- EXERCISE PROMPT
In the records below, find the line containing "Screen dimensions: 535x481" and the line containing "You are a computer-use agent. This"; please repeat exactly the lines from one to the other, both included, and nothing more.
*** EXTRACTED INFORMATION ***
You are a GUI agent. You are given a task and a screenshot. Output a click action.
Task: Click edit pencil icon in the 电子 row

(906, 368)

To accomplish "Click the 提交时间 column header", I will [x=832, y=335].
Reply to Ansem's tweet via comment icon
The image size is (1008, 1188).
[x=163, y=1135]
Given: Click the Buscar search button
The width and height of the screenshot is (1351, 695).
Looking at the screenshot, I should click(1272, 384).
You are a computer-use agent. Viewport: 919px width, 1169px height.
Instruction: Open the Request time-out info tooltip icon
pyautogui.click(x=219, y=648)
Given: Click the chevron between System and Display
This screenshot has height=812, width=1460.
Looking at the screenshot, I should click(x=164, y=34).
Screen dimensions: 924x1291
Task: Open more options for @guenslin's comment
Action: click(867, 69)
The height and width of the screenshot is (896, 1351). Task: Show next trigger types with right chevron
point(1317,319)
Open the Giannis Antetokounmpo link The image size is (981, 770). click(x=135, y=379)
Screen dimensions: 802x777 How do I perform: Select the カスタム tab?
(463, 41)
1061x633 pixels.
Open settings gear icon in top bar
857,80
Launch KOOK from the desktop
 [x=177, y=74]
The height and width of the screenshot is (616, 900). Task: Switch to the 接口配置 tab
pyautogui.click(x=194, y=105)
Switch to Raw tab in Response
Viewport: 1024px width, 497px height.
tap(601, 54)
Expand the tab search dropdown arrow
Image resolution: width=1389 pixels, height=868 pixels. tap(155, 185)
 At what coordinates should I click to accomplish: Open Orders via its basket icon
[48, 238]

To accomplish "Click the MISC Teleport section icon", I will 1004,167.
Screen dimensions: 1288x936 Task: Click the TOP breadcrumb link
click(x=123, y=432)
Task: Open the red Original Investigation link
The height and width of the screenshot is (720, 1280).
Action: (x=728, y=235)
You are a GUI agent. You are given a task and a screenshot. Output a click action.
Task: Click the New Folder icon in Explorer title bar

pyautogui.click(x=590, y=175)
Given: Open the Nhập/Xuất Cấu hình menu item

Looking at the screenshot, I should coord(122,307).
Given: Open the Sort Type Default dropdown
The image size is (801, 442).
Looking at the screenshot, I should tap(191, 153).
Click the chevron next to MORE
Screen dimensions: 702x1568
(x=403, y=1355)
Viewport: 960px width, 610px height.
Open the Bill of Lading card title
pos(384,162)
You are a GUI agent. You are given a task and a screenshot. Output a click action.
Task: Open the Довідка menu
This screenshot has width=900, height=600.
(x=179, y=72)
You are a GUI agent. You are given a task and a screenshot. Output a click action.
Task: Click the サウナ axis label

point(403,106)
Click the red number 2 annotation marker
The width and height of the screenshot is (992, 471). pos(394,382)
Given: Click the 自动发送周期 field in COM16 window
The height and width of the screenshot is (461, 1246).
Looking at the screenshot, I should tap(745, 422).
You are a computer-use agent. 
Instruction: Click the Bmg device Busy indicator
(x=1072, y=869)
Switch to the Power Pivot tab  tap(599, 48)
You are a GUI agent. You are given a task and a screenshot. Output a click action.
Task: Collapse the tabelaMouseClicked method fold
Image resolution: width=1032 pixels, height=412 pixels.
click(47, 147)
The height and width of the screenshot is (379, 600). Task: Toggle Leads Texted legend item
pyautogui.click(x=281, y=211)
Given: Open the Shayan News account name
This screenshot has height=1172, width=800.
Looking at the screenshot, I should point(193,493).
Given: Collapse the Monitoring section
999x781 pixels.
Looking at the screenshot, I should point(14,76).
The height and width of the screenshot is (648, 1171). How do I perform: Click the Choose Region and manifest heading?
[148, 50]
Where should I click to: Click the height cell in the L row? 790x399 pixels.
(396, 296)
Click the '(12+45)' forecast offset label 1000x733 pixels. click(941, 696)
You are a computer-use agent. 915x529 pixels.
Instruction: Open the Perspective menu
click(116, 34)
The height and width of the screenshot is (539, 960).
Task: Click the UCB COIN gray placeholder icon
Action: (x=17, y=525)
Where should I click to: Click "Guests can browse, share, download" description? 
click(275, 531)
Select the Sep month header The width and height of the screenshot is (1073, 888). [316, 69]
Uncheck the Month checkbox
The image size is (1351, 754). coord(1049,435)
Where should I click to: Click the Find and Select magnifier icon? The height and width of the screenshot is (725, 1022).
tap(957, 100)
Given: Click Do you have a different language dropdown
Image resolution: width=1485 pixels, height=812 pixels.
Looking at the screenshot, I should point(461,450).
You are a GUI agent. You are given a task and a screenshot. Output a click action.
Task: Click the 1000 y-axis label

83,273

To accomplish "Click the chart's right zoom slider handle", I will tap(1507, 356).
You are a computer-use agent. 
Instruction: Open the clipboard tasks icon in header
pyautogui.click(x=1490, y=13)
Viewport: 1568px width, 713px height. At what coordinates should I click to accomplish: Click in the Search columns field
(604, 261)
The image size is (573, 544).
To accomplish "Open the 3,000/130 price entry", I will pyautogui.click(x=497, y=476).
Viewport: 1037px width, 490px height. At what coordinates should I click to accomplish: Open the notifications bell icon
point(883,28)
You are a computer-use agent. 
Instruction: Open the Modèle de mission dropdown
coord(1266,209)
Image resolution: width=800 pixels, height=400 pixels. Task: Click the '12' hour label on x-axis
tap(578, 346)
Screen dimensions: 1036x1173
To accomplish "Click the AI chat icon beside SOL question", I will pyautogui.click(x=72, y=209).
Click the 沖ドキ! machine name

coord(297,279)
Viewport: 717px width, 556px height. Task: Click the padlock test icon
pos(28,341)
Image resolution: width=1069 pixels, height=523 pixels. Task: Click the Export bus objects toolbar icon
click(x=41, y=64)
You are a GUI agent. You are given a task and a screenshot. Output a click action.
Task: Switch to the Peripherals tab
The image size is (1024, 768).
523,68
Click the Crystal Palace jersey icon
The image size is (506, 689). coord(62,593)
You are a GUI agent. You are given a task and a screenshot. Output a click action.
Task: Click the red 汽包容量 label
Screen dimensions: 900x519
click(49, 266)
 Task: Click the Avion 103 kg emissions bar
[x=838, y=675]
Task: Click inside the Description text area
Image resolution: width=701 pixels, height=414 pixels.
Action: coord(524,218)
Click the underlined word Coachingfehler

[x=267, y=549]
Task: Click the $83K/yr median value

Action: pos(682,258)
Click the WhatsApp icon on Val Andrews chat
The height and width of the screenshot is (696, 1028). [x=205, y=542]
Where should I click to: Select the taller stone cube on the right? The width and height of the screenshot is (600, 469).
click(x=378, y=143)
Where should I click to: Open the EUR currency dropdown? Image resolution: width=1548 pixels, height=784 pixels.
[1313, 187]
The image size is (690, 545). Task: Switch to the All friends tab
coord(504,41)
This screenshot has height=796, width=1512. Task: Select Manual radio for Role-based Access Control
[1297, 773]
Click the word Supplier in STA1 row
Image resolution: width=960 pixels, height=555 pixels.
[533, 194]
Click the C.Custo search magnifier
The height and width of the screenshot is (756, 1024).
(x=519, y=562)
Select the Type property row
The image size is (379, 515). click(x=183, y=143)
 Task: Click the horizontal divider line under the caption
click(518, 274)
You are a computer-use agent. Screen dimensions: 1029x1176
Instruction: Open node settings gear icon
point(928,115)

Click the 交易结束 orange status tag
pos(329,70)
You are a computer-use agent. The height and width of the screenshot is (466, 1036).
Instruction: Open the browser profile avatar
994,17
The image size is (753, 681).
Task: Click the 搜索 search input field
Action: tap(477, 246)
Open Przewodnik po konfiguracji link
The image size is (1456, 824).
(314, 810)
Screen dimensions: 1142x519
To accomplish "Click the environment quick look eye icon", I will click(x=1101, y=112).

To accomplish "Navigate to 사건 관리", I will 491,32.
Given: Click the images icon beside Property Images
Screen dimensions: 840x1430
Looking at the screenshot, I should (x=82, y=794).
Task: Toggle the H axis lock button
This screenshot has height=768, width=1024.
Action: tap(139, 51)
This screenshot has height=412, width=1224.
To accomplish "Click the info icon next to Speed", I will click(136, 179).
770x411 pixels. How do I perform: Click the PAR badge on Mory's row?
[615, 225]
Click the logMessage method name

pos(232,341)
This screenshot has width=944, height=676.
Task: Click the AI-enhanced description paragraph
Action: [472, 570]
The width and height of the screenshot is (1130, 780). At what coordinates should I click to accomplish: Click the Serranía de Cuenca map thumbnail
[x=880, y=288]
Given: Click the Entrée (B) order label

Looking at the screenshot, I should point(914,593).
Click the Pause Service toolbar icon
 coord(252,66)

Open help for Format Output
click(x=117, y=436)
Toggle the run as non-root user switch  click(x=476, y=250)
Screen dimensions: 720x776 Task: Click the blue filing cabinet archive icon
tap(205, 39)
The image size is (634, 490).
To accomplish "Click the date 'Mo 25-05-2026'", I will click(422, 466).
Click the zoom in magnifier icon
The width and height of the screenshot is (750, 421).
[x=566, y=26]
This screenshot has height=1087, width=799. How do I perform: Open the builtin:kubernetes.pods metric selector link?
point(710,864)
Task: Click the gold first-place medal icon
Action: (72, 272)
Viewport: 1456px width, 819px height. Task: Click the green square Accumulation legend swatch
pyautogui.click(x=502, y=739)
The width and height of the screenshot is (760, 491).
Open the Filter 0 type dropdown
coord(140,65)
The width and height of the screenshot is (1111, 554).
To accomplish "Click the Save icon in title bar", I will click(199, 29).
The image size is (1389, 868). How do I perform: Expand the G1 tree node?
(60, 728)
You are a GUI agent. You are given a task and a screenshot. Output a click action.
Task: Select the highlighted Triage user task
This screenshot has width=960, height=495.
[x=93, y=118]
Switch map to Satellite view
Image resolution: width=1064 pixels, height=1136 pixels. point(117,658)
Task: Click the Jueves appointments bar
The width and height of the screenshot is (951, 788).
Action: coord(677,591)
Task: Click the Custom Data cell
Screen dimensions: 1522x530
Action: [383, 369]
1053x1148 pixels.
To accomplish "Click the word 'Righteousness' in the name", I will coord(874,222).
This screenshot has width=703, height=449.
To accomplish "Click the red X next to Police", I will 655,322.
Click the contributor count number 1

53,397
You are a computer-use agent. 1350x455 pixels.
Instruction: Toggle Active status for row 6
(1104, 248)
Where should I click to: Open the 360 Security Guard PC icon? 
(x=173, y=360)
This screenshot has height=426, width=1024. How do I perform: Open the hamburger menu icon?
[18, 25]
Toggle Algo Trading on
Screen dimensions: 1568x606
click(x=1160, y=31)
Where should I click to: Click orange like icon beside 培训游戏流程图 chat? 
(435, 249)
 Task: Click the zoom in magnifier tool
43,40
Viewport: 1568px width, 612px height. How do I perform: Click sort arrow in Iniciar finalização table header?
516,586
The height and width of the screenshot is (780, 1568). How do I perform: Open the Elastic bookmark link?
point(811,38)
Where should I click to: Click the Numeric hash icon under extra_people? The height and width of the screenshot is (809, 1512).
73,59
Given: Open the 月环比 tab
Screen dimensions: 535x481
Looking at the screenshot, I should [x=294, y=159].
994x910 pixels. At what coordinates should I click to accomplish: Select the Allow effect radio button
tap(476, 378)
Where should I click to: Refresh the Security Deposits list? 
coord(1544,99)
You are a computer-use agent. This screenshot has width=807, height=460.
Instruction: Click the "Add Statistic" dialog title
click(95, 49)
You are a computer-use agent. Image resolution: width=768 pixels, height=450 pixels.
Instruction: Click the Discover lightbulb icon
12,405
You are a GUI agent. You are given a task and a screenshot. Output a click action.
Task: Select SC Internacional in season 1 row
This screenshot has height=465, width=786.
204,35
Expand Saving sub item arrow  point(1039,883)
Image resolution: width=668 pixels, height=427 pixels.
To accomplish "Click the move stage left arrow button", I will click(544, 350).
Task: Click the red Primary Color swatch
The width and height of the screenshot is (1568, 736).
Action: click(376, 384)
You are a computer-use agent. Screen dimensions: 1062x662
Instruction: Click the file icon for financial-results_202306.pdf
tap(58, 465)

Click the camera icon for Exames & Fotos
*** End of EXTRACTED INFORMATION ***
- TASK RESPONSE
Screen dimensions: 535x481
Looking at the screenshot, I should [x=294, y=159].
994x910 pixels. At what coordinates should I click to accomplish: Select the Allow effect radio button
tap(476, 378)
Where should I click to: Refresh the Security Deposits list? 
coord(1544,99)
You are a computer-use agent. This screenshot has width=807, height=460.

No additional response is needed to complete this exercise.